● Task directions: From the records below, print exactly the lines starting at the one containing "The width and height of the screenshot is (1016, 571)." and ending at the one containing "Click the AMD", ends included, and nothing else.

● Dataset content:
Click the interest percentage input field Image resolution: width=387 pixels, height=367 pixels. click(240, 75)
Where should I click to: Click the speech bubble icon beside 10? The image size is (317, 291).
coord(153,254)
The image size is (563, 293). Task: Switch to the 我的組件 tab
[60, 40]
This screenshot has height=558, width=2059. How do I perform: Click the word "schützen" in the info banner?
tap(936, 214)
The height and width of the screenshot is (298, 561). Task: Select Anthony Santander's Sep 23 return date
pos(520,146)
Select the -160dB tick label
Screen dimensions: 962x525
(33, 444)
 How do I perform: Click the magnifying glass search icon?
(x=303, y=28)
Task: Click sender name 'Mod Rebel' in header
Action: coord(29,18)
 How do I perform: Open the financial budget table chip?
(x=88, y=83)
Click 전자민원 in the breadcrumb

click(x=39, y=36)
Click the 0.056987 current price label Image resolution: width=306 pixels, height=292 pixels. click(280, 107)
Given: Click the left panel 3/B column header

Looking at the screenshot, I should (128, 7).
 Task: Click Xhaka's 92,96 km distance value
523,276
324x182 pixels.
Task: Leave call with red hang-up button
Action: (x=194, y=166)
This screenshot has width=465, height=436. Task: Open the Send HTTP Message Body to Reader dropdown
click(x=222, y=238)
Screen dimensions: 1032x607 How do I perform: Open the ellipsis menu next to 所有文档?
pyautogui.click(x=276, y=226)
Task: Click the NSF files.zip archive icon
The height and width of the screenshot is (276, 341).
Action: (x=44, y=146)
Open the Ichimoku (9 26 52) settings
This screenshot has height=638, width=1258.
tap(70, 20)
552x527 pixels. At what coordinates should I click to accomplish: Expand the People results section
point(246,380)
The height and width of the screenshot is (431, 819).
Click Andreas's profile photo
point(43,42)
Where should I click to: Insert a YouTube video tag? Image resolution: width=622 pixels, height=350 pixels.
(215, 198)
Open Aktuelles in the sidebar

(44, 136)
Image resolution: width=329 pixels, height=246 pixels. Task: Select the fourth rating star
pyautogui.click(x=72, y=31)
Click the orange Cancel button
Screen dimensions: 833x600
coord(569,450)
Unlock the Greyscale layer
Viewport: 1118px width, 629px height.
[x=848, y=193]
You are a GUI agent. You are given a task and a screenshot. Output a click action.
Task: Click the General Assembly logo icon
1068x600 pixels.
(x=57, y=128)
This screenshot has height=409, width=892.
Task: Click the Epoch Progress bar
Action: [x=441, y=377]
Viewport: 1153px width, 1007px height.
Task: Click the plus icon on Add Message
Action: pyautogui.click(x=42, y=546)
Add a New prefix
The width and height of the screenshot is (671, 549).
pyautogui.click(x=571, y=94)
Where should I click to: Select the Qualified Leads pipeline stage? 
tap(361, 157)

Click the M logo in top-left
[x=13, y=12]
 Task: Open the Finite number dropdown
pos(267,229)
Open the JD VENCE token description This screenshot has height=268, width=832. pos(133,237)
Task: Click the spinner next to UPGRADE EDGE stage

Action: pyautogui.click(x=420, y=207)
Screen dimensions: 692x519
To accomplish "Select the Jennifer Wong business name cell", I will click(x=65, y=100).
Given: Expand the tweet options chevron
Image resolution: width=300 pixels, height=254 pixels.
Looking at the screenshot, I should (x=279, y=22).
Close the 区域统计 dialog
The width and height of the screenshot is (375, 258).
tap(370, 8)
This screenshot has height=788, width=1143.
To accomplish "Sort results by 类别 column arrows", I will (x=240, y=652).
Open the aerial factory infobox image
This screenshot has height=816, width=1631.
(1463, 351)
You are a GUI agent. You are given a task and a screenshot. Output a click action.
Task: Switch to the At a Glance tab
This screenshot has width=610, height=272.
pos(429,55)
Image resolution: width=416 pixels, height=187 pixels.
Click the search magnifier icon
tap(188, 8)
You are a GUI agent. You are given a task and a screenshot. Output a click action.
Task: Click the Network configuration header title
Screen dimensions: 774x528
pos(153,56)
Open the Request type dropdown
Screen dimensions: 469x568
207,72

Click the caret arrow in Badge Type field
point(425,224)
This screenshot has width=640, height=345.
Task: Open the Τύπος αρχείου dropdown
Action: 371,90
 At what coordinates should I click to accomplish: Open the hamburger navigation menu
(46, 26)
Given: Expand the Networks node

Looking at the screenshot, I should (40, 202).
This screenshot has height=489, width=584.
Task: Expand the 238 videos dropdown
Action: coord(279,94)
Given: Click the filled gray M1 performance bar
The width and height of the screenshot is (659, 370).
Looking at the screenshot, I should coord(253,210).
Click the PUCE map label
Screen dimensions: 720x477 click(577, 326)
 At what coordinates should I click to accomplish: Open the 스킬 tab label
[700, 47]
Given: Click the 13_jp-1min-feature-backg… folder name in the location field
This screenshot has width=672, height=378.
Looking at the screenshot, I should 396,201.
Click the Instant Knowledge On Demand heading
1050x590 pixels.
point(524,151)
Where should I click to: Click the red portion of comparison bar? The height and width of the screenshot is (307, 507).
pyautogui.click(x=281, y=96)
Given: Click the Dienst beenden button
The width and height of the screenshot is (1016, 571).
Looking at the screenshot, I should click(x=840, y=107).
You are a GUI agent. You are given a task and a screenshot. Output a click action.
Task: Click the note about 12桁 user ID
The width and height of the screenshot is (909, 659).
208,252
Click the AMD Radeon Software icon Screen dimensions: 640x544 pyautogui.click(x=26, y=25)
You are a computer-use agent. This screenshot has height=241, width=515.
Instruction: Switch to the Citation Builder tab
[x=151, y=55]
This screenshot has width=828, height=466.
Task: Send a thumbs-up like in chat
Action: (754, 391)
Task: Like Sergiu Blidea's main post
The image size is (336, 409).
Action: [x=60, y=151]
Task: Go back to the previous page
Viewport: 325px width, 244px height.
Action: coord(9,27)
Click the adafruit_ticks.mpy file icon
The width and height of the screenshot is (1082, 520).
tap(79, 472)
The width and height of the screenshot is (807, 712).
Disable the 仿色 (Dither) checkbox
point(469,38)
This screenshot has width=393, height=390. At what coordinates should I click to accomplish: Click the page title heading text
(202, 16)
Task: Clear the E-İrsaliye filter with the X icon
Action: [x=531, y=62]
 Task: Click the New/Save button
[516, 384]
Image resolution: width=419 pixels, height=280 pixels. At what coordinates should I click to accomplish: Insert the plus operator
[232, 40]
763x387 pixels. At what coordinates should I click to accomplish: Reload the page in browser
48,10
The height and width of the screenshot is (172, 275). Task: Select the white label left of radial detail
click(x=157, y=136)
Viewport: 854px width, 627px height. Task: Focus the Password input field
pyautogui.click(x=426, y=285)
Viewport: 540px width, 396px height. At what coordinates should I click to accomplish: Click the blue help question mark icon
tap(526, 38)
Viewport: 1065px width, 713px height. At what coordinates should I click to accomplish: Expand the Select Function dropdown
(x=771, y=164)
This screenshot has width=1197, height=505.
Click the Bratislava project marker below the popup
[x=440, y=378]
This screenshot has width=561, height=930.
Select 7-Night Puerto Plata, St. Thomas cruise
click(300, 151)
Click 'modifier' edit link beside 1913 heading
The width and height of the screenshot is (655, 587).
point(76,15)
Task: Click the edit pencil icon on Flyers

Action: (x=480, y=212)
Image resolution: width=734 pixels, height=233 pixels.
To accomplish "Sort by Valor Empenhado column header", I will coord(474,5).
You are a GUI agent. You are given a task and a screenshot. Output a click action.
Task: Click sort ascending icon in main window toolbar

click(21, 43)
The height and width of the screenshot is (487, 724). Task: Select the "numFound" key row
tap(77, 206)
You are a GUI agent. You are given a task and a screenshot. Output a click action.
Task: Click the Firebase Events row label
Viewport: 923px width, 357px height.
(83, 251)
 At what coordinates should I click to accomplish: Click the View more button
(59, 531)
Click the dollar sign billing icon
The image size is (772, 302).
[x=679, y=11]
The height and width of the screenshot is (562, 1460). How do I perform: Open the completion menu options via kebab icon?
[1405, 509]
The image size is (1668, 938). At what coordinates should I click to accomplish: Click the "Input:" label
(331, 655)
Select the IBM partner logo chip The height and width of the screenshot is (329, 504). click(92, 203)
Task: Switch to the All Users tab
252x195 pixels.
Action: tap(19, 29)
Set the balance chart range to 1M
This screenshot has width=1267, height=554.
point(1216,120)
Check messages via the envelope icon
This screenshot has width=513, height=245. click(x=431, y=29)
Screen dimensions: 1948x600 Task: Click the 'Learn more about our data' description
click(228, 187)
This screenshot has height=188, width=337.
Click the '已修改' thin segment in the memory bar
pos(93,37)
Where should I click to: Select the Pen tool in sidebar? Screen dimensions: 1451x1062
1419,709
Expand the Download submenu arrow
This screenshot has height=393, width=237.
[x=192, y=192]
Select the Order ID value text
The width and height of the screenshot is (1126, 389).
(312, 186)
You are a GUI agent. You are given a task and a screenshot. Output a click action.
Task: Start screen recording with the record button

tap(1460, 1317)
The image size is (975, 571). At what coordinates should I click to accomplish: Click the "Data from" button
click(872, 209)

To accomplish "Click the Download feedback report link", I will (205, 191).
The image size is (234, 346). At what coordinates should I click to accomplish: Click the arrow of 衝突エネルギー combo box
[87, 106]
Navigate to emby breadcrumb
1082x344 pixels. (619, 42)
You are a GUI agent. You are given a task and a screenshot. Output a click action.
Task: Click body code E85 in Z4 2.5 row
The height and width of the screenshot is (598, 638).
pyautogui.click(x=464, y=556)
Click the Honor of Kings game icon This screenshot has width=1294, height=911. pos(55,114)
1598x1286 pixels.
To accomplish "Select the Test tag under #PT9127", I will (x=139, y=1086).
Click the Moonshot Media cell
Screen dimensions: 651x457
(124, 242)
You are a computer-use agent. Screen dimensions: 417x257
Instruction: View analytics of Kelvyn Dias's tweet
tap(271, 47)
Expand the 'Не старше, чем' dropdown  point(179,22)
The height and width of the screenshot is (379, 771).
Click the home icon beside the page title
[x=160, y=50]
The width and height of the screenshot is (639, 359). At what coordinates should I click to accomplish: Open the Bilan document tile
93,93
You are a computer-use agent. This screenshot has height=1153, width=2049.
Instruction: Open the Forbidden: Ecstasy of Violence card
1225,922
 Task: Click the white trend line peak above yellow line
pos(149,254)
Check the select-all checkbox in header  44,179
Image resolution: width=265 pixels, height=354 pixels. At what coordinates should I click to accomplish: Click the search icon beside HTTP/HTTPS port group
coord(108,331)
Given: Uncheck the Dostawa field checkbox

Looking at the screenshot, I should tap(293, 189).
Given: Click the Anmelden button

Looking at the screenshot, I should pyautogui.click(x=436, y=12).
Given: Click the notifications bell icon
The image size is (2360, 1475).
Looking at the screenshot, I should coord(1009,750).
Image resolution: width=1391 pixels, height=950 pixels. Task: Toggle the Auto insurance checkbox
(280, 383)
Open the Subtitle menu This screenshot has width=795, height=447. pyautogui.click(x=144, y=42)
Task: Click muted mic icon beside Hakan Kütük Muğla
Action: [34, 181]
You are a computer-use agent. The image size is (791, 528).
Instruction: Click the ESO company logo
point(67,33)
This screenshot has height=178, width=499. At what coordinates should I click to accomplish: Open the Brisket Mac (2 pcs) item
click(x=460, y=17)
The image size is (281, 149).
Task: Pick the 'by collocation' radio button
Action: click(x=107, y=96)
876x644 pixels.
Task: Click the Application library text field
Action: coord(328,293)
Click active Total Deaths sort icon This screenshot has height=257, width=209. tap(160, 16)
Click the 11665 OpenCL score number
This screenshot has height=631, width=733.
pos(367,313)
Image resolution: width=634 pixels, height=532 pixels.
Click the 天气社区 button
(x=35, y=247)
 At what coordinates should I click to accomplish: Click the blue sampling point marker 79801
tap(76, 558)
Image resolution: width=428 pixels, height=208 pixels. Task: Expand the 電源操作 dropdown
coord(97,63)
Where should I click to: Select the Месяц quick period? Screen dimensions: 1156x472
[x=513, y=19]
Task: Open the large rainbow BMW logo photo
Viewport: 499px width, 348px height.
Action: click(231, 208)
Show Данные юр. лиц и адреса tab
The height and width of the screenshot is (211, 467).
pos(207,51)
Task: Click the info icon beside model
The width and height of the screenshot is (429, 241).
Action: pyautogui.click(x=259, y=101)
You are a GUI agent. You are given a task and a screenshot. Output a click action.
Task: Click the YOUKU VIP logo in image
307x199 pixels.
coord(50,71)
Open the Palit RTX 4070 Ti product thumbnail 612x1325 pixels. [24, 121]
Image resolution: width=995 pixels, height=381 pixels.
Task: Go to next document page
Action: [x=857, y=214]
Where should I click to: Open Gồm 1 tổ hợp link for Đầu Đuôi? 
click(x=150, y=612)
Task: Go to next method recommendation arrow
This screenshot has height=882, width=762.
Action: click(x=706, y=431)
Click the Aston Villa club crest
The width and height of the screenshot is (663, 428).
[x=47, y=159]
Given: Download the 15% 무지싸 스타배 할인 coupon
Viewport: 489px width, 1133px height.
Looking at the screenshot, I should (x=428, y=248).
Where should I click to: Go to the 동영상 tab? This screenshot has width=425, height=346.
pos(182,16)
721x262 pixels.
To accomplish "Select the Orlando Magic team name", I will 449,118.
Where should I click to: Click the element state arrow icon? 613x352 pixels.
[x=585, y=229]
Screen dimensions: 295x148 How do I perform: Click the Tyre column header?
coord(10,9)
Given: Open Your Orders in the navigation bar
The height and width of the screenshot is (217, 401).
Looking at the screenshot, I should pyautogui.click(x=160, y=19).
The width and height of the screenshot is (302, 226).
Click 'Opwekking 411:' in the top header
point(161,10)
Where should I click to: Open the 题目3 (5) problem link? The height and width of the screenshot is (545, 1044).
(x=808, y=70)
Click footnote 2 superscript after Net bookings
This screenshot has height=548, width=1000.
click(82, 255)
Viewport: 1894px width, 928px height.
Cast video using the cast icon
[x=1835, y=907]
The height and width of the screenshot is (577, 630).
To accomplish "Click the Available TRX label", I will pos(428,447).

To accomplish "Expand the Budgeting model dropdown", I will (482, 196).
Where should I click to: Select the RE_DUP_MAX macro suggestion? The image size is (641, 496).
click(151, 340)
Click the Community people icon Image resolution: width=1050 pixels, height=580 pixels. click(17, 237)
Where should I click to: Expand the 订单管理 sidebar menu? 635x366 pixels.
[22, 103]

● Response to the exercise:
The width and height of the screenshot is (1016, 571).
Looking at the screenshot, I should click(x=840, y=107).
You are a GUI agent. You are given a task and a screenshot. Output a click action.
Task: Click the note about 12桁 user ID
The width and height of the screenshot is (909, 659).
208,252
Click the AMD Radeon Software icon Screen dimensions: 640x544 pyautogui.click(x=26, y=25)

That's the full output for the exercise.